* **Task description**: Reproduce the records below word for word, leaving out the pictures.

* **Records shown**:
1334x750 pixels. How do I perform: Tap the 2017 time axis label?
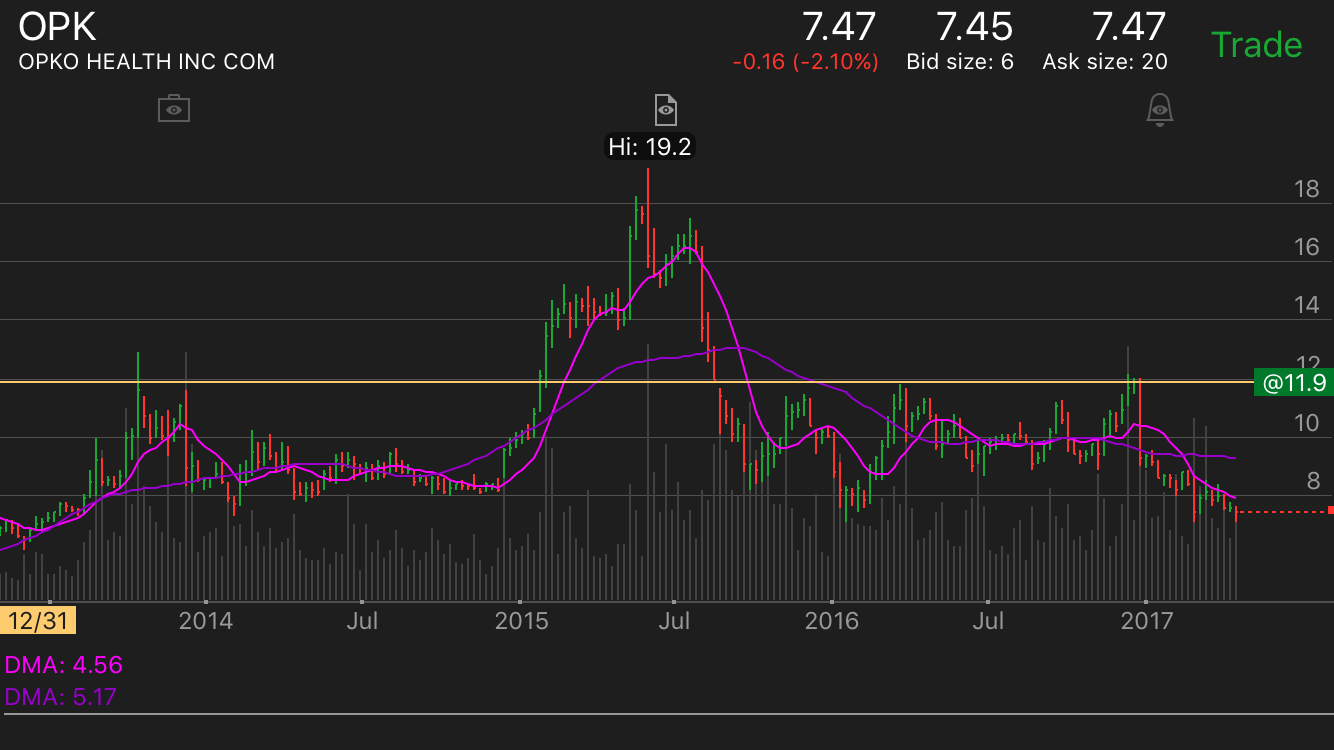[1146, 621]
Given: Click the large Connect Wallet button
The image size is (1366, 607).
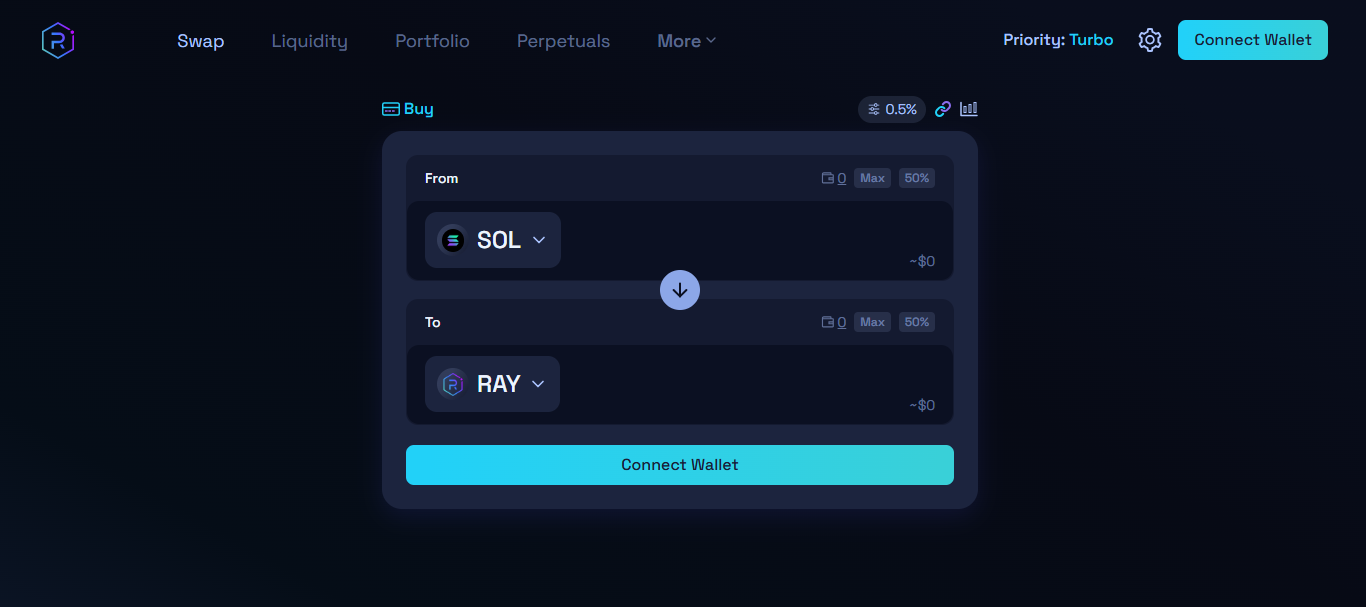Looking at the screenshot, I should tap(680, 465).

* **Completed task**:
1334x750 pixels. How do I perform: Tap the 2017 time axis label?
[1146, 621]
Given: Click the large Connect Wallet button
The image size is (1366, 607).
Looking at the screenshot, I should tap(680, 465).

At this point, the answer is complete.